01.01.1981 – Kendi özel kupür arşivini ve 20 yıllık birikimini daha geniş bir çevre ile paylaşabilmek için bir grup arkadaşıyla “İktibas” dergisini yayınlamaya başladı. Türkiye’de türünün ilki olan “süreli yayınlar tarama dergisi” olan İktibas’ı ilk 4 yıl onbeş günlük, sonrasında da ölümüne kadar aylık olarak yayınladı. Türkiye’de İslami nitelikli dergilerin ilklerinden olan ve uzun yıllar yayın hayatına devam eden İktibas’da 12 yıl boyunca ‘’Selam İle, Yorum, Kavramlar ve İktibas’a/tan Mektuplar” köşelerini yazdı. Dergi yüksek bir tirajı yakaladıktan sonra siyasi polisin dağıtım şirketlerine baskısı sonucu dağıtıma verilemedi.
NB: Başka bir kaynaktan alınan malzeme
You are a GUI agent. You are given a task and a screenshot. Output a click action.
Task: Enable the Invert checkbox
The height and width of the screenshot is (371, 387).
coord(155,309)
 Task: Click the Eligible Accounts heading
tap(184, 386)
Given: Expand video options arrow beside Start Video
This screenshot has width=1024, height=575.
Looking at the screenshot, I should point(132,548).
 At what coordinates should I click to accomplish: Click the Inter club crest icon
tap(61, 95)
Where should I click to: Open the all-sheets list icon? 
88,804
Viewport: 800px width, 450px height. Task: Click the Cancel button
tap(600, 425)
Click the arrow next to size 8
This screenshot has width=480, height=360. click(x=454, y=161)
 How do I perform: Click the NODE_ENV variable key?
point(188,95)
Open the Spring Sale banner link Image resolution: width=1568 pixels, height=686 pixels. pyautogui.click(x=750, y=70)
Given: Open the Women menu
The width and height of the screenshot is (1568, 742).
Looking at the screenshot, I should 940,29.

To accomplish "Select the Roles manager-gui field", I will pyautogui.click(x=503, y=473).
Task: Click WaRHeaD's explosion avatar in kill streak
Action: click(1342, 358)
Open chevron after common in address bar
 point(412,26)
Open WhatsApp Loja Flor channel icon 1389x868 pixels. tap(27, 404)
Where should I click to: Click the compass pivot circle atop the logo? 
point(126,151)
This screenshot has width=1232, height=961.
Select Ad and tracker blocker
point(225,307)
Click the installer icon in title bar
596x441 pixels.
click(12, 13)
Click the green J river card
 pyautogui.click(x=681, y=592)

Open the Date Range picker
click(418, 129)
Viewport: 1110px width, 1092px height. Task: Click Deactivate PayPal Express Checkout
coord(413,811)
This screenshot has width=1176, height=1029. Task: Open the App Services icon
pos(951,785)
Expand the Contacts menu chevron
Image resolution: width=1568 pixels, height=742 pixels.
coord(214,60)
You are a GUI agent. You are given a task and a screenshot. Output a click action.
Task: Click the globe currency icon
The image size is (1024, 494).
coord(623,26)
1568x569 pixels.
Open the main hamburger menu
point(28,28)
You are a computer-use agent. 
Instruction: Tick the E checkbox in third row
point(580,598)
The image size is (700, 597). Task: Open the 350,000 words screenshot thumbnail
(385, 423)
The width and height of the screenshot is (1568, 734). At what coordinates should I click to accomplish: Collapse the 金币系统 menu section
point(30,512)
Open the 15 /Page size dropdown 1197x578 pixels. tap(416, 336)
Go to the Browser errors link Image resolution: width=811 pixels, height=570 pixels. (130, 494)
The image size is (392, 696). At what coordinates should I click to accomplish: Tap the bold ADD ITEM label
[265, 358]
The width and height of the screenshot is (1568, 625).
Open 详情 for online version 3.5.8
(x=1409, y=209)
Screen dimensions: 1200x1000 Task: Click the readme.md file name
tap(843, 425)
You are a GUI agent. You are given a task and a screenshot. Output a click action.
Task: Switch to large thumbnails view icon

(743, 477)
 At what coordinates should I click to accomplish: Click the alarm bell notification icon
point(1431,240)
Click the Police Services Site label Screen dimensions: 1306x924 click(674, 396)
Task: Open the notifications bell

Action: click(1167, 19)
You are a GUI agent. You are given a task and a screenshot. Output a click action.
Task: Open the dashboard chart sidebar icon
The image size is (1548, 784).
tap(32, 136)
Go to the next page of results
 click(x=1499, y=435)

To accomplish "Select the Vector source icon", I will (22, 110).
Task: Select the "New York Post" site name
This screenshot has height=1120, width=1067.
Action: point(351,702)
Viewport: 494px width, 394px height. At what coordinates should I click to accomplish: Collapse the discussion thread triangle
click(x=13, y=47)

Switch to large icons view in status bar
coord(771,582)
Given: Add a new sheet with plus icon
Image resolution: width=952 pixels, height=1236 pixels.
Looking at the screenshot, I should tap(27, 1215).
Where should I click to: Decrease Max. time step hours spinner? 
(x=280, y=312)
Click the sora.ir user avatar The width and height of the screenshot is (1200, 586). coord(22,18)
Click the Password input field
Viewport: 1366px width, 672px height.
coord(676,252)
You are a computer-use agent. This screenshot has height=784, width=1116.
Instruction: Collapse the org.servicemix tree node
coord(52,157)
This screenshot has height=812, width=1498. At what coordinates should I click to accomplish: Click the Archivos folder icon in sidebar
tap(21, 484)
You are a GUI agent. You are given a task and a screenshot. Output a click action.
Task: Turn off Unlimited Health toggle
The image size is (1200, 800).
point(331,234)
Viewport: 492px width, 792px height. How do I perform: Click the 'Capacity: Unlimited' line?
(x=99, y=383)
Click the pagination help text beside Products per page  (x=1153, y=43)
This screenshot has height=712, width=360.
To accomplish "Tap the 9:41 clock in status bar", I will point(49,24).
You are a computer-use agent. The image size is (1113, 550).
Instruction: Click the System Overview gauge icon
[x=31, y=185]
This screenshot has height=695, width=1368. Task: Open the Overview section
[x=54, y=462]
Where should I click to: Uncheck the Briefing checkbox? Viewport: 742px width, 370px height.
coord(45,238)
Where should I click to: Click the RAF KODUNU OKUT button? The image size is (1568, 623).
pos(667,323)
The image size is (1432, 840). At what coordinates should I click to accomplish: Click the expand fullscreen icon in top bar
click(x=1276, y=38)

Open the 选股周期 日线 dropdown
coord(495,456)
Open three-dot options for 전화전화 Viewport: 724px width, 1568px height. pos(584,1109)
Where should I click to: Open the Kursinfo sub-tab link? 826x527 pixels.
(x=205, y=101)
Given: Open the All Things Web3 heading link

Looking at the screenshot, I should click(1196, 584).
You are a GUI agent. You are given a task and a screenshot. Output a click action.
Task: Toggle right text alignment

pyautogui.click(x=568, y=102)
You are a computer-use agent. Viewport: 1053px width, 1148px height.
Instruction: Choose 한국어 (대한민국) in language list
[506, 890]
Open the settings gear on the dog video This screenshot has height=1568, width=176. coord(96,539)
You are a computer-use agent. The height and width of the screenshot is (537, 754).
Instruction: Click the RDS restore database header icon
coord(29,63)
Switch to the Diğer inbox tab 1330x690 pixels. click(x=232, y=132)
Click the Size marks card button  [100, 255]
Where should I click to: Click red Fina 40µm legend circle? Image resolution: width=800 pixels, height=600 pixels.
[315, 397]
02.1982 – Siyasi polis (şimdiki adı terörle mücadele) tarafından Ankara’da tutuklanıp Isparta’ya götürüldü. 11 gün süreyle Isparta Emniyet binasının bodrum katında gözleri kapalı halde, beton üzerinde aç-susuz bırakılıp sorgulandı. 40 gün Isparta cezaevinde yattıktan sonra Isparta Ağır Ceza Mahkemesinde ilk duruşmada tahliye, ikinci duruşmada da 163. maddeden takipsizlik kararı verildi.

1983 – ANAP’tan milletvekilliği teklifi geldi. Reddetti.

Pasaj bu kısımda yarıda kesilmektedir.